Here's the thing about that. I know you're right. I know you're being honest. I know plenty of 360 console owners are rebuyers. I'm not undermining you here. But:
The 360 has a great tie ratio. A really great tie ratio. Better than the PS3 or the Wii. Tie ratio is the number of pieces of software sold for each piece of hardware, and the 360's are top shelf both month-to-month and lifetime. This means that if a higher percentage of 360 buyers are repeat owners, we'd either expect the tie ratio to be lower (because someone who buys a second 360 doesn't also rebuy their whole library) or we'd say that it is artificially low, and the 360's actual active owner : software tie ratio is enormous, dwarving everything else ever made by a significant amount.

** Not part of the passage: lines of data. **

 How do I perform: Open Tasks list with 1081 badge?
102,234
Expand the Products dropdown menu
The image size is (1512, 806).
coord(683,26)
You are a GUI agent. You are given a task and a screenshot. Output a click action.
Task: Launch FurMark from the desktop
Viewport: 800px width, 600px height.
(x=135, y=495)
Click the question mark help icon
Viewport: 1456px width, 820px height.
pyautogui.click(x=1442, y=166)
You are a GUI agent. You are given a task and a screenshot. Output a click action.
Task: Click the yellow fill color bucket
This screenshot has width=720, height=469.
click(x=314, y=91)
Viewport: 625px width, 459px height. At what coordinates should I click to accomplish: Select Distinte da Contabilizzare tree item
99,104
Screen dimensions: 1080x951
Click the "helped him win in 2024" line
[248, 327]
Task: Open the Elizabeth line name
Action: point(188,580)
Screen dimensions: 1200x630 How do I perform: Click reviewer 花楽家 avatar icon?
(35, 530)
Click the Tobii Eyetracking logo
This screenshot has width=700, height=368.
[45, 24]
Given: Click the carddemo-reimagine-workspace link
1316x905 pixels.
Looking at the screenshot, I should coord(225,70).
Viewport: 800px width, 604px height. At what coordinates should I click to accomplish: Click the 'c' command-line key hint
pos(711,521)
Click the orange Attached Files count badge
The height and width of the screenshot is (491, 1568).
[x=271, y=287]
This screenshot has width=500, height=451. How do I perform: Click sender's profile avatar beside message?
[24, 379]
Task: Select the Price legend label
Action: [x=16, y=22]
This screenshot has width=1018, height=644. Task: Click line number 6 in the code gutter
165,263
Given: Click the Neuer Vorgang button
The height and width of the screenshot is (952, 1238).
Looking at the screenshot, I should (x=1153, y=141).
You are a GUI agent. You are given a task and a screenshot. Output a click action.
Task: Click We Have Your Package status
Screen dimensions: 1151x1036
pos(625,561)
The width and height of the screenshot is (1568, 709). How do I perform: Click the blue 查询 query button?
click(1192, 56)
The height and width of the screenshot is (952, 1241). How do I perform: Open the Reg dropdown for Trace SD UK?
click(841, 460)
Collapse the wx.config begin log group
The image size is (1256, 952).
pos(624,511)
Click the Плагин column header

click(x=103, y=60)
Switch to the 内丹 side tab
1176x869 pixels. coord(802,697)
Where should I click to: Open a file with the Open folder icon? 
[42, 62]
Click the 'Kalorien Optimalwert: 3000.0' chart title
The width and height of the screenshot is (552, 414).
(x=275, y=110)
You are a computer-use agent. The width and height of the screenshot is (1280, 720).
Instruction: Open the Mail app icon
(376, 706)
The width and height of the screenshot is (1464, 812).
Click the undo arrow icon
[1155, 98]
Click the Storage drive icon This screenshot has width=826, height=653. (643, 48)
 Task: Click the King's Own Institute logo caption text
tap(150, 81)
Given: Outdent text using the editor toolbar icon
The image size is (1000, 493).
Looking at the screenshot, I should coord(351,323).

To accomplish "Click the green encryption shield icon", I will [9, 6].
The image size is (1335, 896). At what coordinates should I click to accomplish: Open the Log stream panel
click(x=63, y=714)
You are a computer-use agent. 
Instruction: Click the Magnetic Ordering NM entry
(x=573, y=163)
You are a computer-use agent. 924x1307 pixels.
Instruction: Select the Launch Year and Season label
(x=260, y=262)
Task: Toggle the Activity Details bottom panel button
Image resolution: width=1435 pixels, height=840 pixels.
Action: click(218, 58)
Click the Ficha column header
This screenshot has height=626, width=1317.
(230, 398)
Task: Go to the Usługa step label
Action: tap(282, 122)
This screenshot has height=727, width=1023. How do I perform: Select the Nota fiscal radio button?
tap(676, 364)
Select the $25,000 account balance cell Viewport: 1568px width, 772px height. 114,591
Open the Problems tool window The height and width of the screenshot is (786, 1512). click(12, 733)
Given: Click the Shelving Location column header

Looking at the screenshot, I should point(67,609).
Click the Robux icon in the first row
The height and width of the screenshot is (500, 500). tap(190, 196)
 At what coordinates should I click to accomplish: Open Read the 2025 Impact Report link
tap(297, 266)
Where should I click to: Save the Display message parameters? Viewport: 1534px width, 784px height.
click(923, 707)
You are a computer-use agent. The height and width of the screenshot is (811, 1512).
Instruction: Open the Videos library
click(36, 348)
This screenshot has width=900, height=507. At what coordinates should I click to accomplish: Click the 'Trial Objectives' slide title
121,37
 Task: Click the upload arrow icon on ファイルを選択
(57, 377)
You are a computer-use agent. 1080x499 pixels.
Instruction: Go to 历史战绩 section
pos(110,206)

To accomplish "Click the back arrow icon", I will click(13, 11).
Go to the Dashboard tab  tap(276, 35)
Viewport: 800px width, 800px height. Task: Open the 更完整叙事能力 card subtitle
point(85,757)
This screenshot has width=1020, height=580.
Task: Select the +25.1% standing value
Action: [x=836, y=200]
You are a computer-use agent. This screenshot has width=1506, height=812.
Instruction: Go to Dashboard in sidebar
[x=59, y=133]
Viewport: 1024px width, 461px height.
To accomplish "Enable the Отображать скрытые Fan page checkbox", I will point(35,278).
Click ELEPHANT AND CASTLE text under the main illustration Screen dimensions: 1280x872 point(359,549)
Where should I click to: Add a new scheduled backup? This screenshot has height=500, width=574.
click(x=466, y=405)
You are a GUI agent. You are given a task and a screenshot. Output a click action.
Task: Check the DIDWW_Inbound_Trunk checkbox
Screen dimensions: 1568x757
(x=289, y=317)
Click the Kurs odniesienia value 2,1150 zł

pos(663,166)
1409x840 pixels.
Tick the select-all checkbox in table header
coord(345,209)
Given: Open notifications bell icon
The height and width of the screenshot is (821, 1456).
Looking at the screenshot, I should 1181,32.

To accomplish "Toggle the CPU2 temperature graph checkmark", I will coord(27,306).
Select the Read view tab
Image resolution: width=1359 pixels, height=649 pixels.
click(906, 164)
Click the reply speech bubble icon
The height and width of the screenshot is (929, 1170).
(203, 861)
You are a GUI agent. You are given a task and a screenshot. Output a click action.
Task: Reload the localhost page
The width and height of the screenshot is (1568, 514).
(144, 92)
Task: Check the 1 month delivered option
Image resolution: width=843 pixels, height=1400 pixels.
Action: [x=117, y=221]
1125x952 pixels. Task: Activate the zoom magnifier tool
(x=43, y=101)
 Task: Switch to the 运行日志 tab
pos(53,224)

It seems likely that 360 owners buy a lot of software and unlikely that that they buy a totally mindboggling amount of software, so we have to assume that the repeat buyers are about normal.
One of the reasons here is that most people who rebuy a console trade their old one or sell it and then the person that buys that buys software. So most of your repeat buyers were also driving used sales and thus driving the install base, even if you didn't know they were.
Now, I'm not equating the 360's failure rate to any other console. In fact, let's pretend we're not talking about the 360 at all. Let's talk about the PS2. And now let's pretend no one's PS2 ever broke. Ever. Right? Still, a lot of those people replaced their fat PS2s with slim PS2s (or bought a second one and kept both), right? Sounds fair.
But in spite of this, we don't think of the PS2 as not "earning" all its sales, or of having a lower "actual" ownership number than the sales represent or any other claim like that. We basically accept that whatever the percentage of people who own two or break one and buy a new one or are otherwise rebuyers or upgrade or look for new colours or buy holiday bundles for collectors sake or whatever, it's not something that we actually worry about. We count the sales as honest and act as though the install base is the install base.
Hope this explains the conventional wisdom on rebuying.